• **Data section**:

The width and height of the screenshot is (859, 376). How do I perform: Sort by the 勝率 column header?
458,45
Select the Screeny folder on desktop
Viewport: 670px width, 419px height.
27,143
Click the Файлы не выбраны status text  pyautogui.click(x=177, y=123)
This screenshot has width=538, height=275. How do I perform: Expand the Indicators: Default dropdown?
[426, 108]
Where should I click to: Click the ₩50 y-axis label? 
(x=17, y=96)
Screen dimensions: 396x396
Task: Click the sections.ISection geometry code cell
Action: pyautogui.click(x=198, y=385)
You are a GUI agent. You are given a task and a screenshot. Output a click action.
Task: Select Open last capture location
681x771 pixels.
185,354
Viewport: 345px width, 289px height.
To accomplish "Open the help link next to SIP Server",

• **Work request**: Please write out, exactly as they appear above, only the lines in the stretch from the line with "This screenshot has" through the line with "You are a GUI".

• **Output**:
This screenshot has width=538, height=275. How do I perform: Expand the Indicators: Default dropdown?
[426, 108]
Where should I click to: Click the ₩50 y-axis label? 
(x=17, y=96)
Screen dimensions: 396x396
Task: Click the sections.ISection geometry code cell
Action: pyautogui.click(x=198, y=385)
You are a GUI agent. You are given a task and a screenshot. Output a click action.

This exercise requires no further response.